TASK A:
Present as a numbered list the lines of the records below that fall between the line holding "fluid [388, 117]" and the line holding "Majid [550, 482]", inclusive, leaving out any blank lines.

Stories that caught our eye: December 16 to 23

A selection of the stories that caught our eye over the last seven days in Argentina.

 

IN CASE YOU DIDN’T NOTICE

Argentina won its third World Cup in Qatar last Sunday in a penalty shootout (4-2) after two hours of thrilling football against France ended 3-3 – if they had won outright, they would now be topping FIFA rankings but remain two points behind Brazil. The team returned home in the small hours of Tuesday to a tumultuous welcome by up to five million people.

TASK B:
Write out the part of the text on Argentina's week between "Argentina won its" and "five million people.", inclusive, with no changes.

AVAILABLE RECORDS:
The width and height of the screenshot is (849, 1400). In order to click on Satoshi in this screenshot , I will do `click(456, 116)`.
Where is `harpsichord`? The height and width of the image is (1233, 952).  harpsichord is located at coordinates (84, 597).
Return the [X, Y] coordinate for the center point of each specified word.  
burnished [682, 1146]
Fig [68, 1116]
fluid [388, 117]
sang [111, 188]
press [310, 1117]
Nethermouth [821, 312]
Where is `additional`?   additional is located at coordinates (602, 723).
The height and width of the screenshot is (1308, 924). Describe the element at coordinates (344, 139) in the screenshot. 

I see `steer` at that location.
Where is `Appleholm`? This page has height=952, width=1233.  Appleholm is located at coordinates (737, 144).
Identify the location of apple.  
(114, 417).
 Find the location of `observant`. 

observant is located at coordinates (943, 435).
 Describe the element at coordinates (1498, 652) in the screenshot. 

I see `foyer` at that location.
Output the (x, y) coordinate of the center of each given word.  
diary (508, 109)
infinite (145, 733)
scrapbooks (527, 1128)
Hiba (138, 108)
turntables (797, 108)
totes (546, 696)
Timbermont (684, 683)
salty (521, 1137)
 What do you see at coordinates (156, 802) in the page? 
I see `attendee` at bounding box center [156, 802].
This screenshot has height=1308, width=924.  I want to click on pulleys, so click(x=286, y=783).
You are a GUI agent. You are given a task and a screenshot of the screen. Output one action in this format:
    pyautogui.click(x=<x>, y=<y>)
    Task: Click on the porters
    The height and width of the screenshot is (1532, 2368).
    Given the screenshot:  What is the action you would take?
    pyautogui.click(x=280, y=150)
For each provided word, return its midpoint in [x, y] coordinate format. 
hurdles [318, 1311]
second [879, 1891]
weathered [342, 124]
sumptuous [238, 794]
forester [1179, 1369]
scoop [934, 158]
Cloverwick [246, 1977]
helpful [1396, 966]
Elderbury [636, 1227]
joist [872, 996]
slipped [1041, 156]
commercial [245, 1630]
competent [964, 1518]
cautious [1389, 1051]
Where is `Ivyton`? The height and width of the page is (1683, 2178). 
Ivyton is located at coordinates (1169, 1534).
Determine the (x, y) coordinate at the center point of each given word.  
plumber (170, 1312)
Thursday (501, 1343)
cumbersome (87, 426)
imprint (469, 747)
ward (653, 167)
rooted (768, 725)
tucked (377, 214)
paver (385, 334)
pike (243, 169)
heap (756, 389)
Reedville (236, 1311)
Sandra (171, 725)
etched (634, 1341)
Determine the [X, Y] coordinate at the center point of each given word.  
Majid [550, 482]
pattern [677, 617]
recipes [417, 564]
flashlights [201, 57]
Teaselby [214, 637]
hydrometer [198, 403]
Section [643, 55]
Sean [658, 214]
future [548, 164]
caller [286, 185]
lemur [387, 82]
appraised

RIGHT ANSWER A:
1. fluid [388, 117]
2. sang [111, 188]
3. press [310, 1117]
4. Nethermouth [821, 312]
5. Where is `additional`?   additional is located at coordinates (602, 723).
6. The height and width of the screenshot is (1308, 924). Describe the element at coordinates (344, 139) in the screenshot. 
7. I see `steer` at that location.
8. Where is `Appleholm`? This page has height=952, width=1233.  Appleholm is located at coordinates (737, 144).
9. Identify the location of apple.  
10. (114, 417).
11.  Find the location of `observant`. 
12. observant is located at coordinates (943, 435).
13.  Describe the element at coordinates (1498, 652) in the screenshot. 
14. I see `foyer` at that location.
15. Output the (x, y) coordinate of the center of each given word.  
16. diary (508, 109)
17. infinite (145, 733)
18. scrapbooks (527, 1128)
19. Hiba (138, 108)
20. turntables (797, 108)
21. totes (546, 696)
22. Timbermont (684, 683)
23. salty (521, 1137)
24.  What do you see at coordinates (156, 802) in the page? 
25. I see `attendee` at bounding box center [156, 802].
26. This screenshot has height=1308, width=924.  I want to click on pulleys, so click(x=286, y=783).
27. You are a GUI agent. You are given a task and a screenshot of the screen. Output one action in this format:
28.     pyautogui.click(x=<x>, y=<y>)
29.     Task: Click on the porters
30.     The height and width of the screenshot is (1532, 2368).
31.     Given the screenshot:  What is the action you would take?
32.     pyautogui.click(x=280, y=150)
33. For each provided word, return its midpoint in [x, y] coordinate format. 
34. hurdles [318, 1311]
35. second [879, 1891]
36. weathered [342, 124]
37. sumptuous [238, 794]
38. forester [1179, 1369]
39. scoop [934, 158]
40. Cloverwick [246, 1977]
41. helpful [1396, 966]
42. Elderbury [636, 1227]
43. joist [872, 996]
44. slipped [1041, 156]
45. commercial [245, 1630]
46. competent [964, 1518]
47. cautious [1389, 1051]
48. Where is `Ivyton`? The height and width of the page is (1683, 2178). 
49. Ivyton is located at coordinates (1169, 1534).
50. Determine the (x, y) coordinate at the center point of each given word.  
51. plumber (170, 1312)
52. Thursday (501, 1343)
53. cumbersome (87, 426)
54. imprint (469, 747)
55. ward (653, 167)
56. rooted (768, 725)
57. tucked (377, 214)
58. paver (385, 334)
59. pike (243, 169)
60. heap (756, 389)
61. Reedville (236, 1311)
62. Sandra (171, 725)
63. etched (634, 1341)
64. Determine the [X, Y] coordinate at the center point of each given word.  
65. Majid [550, 482]

RIGHT ANSWER B:
Argentina won its third World Cup in Qatar last Sunday in a penalty shootout (4-2) after two hours of thrilling football against France ended 3-3 – if they had won outright, they would now be topping FIFA rankings but remain two points behind Brazil. The team returned home in the small hours of Tuesday to a tumultuous welcome by up to five million people.